I have re-read a presentation covering how to do fast texture blur for Tron 2.0 glow. It is better than just mipmaps: maybe it is what you use SeskaPeel? If I blur in only one direction, it may be usable for "insane number of samples" motion blur. I believe that just by using multitexture I can divide by 4 the number of passes I do, and maybe it will reduce fillrate time.
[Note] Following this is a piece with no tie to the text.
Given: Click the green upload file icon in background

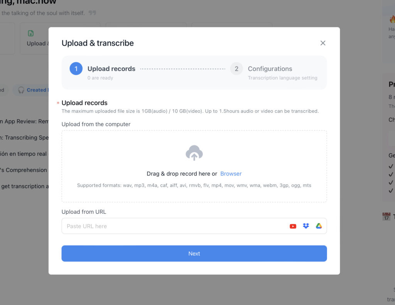Looking at the screenshot, I should click(x=31, y=33).
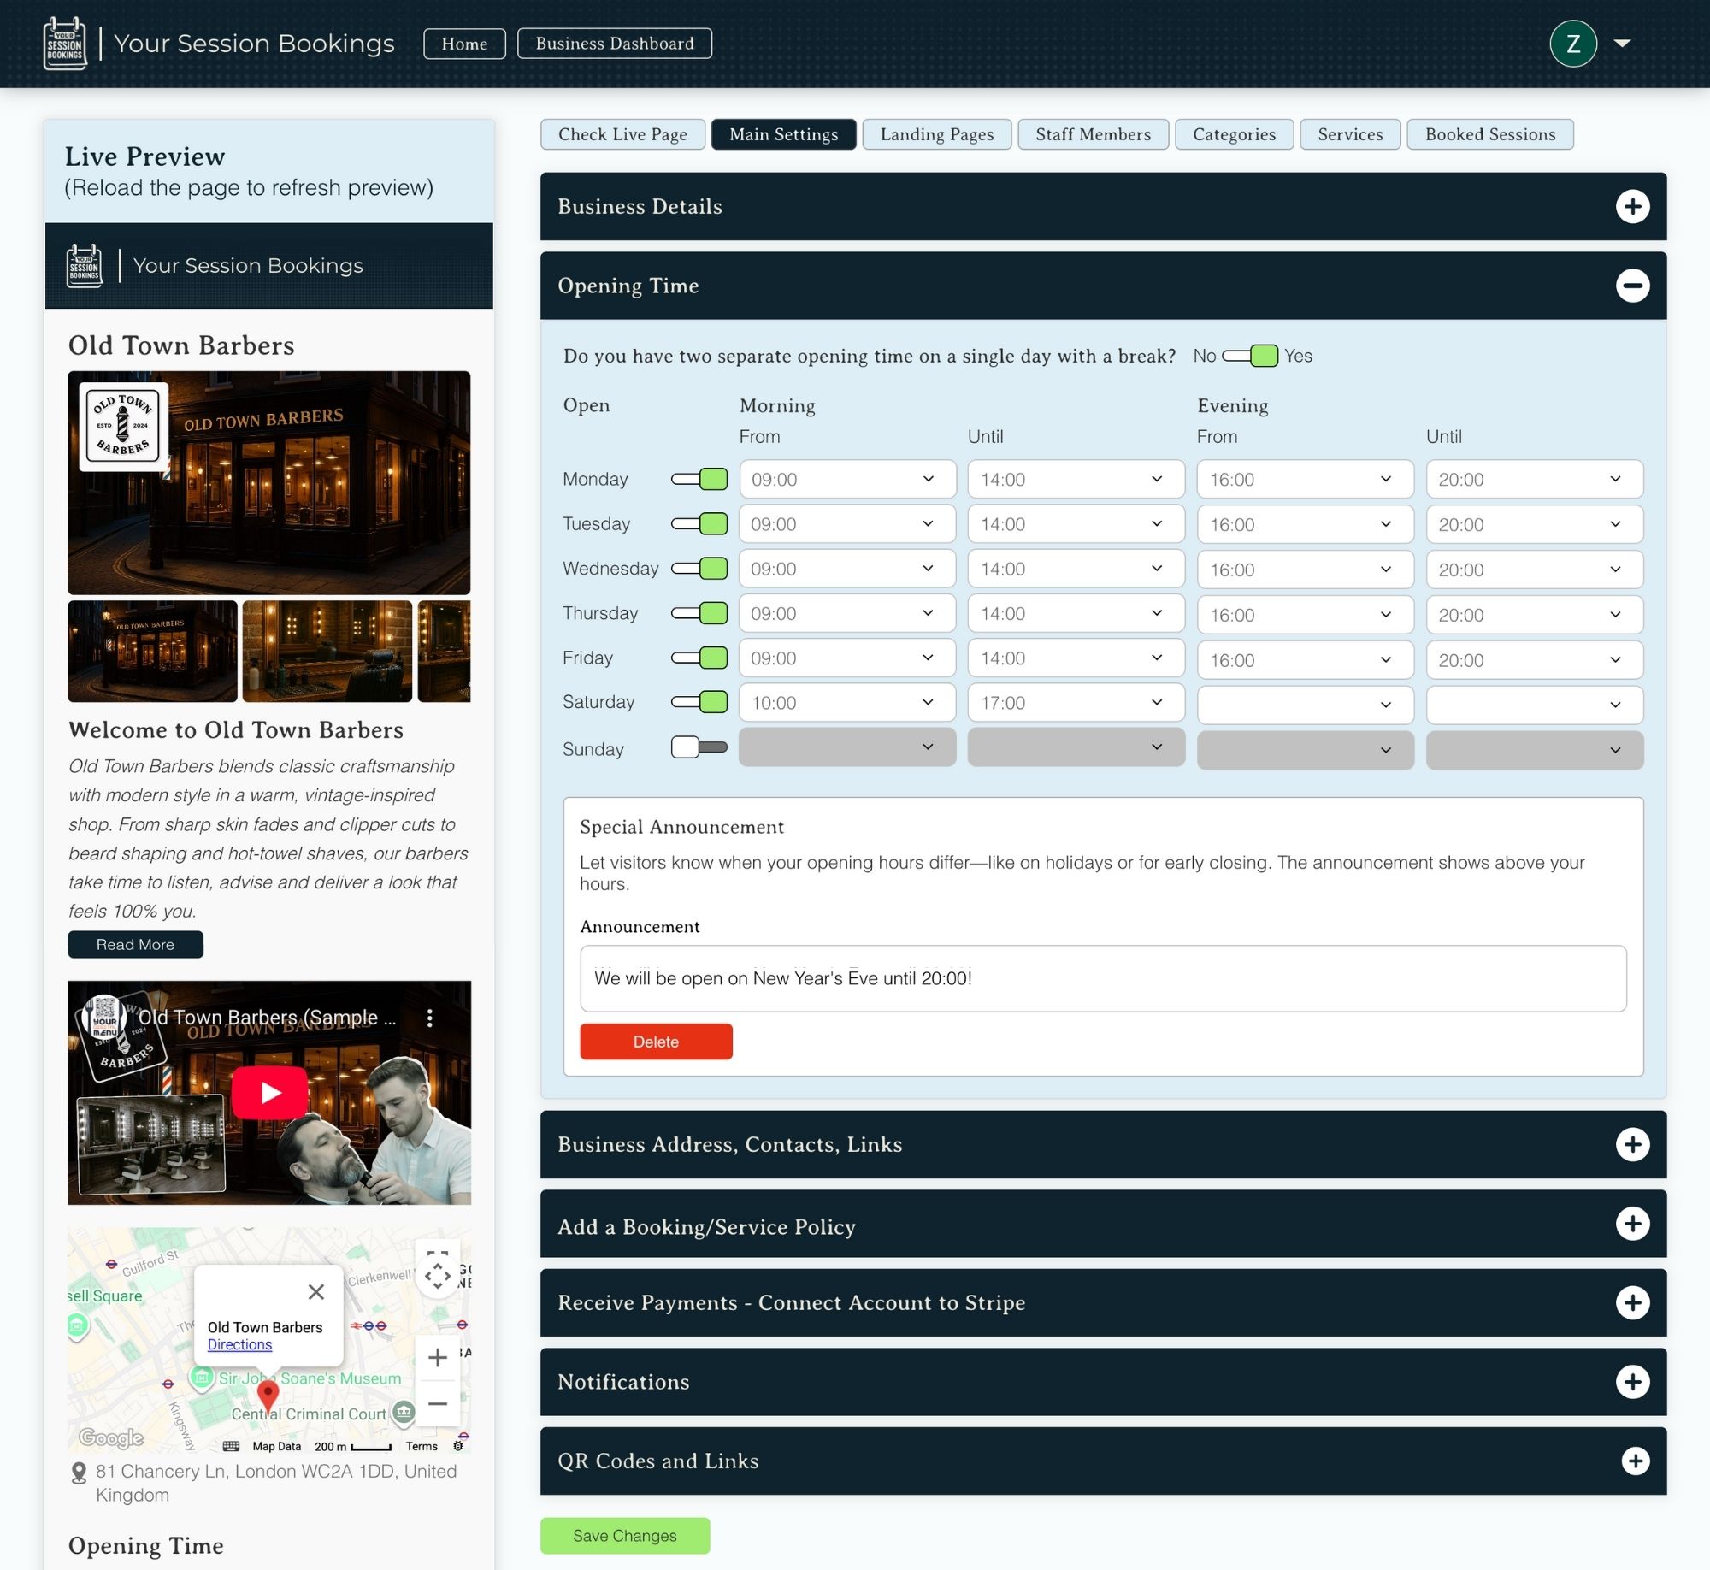The height and width of the screenshot is (1570, 1710).
Task: Delete the special announcement
Action: pyautogui.click(x=656, y=1042)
read "Special Effects in DirectX 9": http://developer.nvidia.com/object/GDC_2003_Presentations.html
(beware the pdf is in black&white)

For Pop though, I am still wondering how they managed to avoid screen borders problems. The screen borders are not darker, even with a motionblur length covering half the screen. And even when two opposite sides are very contrasted, there is not apparent bleeding. Maybe GL_CLAMP ?

Well, I have to try out all these ideas, and frame rate will improve.
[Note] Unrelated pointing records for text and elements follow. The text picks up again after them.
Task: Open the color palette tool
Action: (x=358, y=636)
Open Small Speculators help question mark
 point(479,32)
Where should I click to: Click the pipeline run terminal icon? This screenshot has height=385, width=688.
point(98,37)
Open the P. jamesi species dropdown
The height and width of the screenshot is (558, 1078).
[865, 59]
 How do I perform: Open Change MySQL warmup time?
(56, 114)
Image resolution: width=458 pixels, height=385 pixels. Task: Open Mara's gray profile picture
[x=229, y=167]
And sorry for the long post, maybe should I have kept details for my web page...

12-12-2003, 07:53 AM

I'm still convinced they use blurred (mip map blurred) textures when the camera moves. Gauss or box filtering on whole screen ... I suppose the hardware can't do this yet. I admit they may use multiple of them.
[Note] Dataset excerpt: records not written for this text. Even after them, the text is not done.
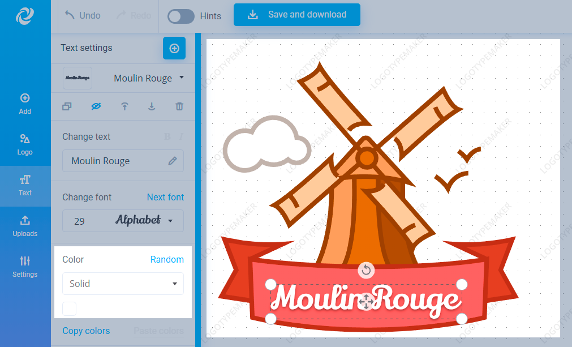Open the Solid color type dropdown
Screen dimensions: 572x347
(123, 284)
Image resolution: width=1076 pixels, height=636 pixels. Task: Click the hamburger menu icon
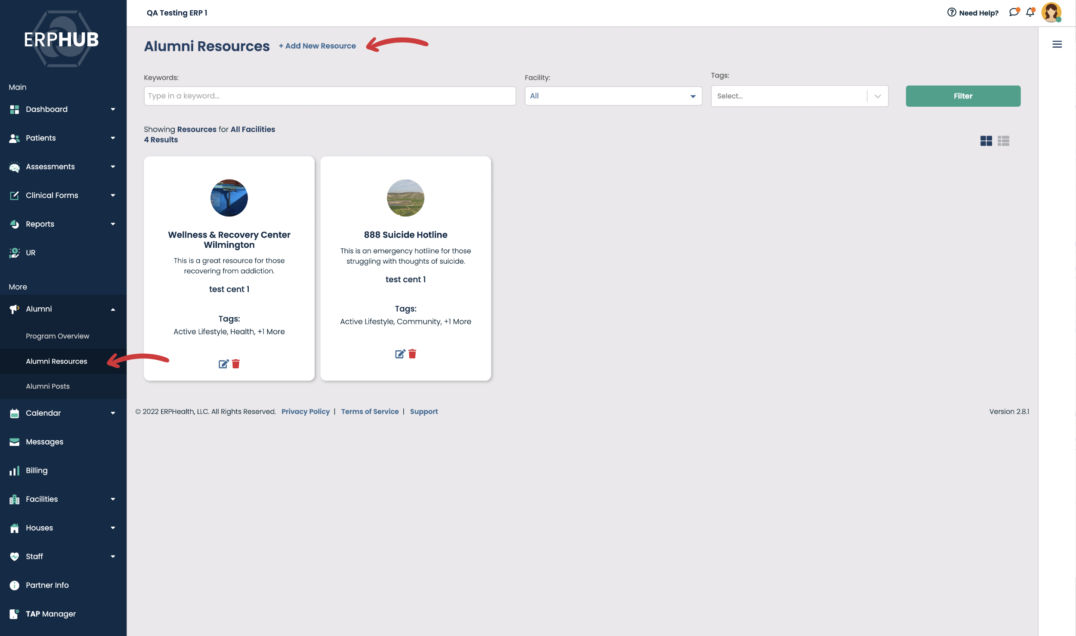point(1057,44)
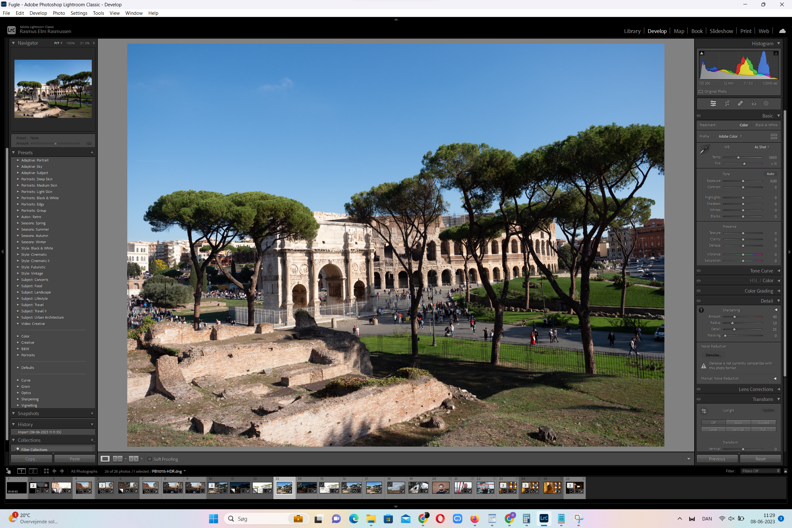Open the Masking tool

pos(766,104)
For the border problem, ... well I don't see where is your problem. You can have multiple targets to grab the screen at each frame (as instance 25), and when you finally render you can use as many of them as you want, to have a longer or shorter motion blur. You can even tweak the fov of the camera between each frame, so you will have a slight fov blur.


12-14-2003, 12:58 AM
why the pbuffer_copytexsub is so slow in my computer:2.4G+1G DDR+Radeon 9800SE


02-02-2004, 07:19 AM
On a Win2K PIII-800 with a GeForce fx5900, I got frame rates of:
RTT: 103 fps
PBC: 90 fps
BBC: 85 fps

ZbuffeR - is there any chance you could share your backbuffer code? I'm working on some scientific computing applications on GPU, and I have to support Linux and Windows. I've had p-buffer problems in Linux - the backbuffer with glCopyTexSubImage like you're using it might be a stopgap.

Any help would be greatly appreciated. Thanks for the great demos.

Prof. Payne

02-03-2004, 11:43 AM
is there any chance you could share your backbuffer code?

Yeah, sorry, as I was not really interested on the backbuffer version, I totally forgot it.

So, I finally put it, and cleaned up a bit the web page. The code was hacked a lot from old versions and is probably different from the compiled version. But it works.

Hope it will help you.

02-04-2004, 11:57 AM
Athlon XP 2200
Radeon 9700 Pro 128MB
OmegaCorner.com 2.5.14 Catalyst 4.1 drivers

bbc: 92/157
cts: 60
pbc: 102/196
rtt: 109/174

[This message has been edited by Defiance (edited 02-04-2004).]

02-08-2004, 03:25 AM
Here i got a radeon 9600 and amd athlon 2000+ with catalyst 3.1. here are my results:

(no b key / b key)

truemotionblur_copytexsubimage.exe : 59.9 / 59.9
truemotionblur_bb_copytexsub.exe : 54 / 87 (when pressing b the screen appears black??)
truemotionblur_RTT.exe : 62 / 114

02-08-2004, 03:50 AM
P4 2.8C
Radeon 9800 XT with Catalyst 3.1

(no b key / b key)

truemotionblur_RTT.exe: 132 / 263
truemotionblur_pbuffer_copytexsub.exe: 122 / 231
truemotionblur_copytexsubimage.exe: 134 / 231
truemotionblur_bb_copytexsub.exe: 110 / black screen

02-08-2004, 02:37 PM
Athlon XP 2000+
512 MB RAM (333 Mhz)
W2K Pro
Radeon 9800Pro, Catalyst 4.1

with final rendering / without final rendering

truemotionblur_RTT.exe: 114 / 180
truemotionblur_pbuffer_copytexsub.exe: 94 / 156
truemotionblur_copytexsubimage.exe: 99 / 100
truemotionblur_bb_copytexsub.exe: 84 / 130

truemotionblur_bb_copytexsub.exe gives with pressed "b" a very dark screen (nearly black).